13. The learned Counsel for the petitioner has not been able to demonstrate that the findings of the facts and the conclusions are not based on and supported by evidence and are perverse. The contentions raised by the learned Counsel for the petitioner have been made on the premise that the demand came to be made only on the basis of the visit by the employee on 9th December, 2008 who purchased two tickets of Upper Stall on the said date and the said contentions overlook the facts that the demand in question came to be made upon being satisfied about assessment having escaped (due to mis-statement and/or suppression) as a result of verification and assessment of accounts in exercise of the power under Sec. 9 of the Act, which permits such assessment as well as re-assessment for escaped payments for period upto last three years. 13.1. In this view of the matter and in light of the facts of the. case, we do not find any merits in the challenge against the impugned orders when findings of facts and conclusions by the adjudicating authority are ex-mined and re-appreciated by two authorities i.e. appellate and revisional authorities who after close scrutiny confirmed the findings.
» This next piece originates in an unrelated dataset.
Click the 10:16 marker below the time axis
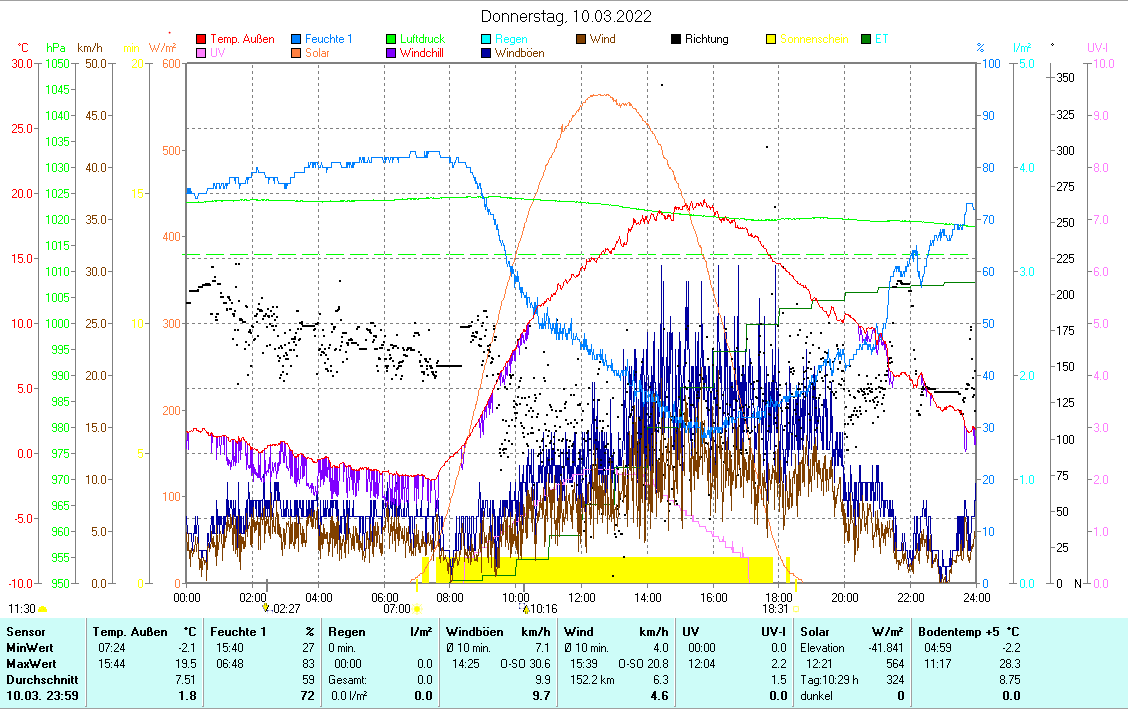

In exercise of jurisdiction under Art. 227 of the Constitution, we do not see any reason to interfere with the concurrent orders. The petitioner has failed to show any material to hold that the findings are perverse. We also do not find any justification to interfere with concurrent orders and findings of facts. Further, in absence of any apparent error of jurisdiction we are not inclined to disturb such concurrent orders. 14. The petition, therefore, fails and deserves to be rejected. Accordingly, the petition is rejected. Rule discharged. Interim relief if any stands vacated. No costs. (SBS) Petition dismissed.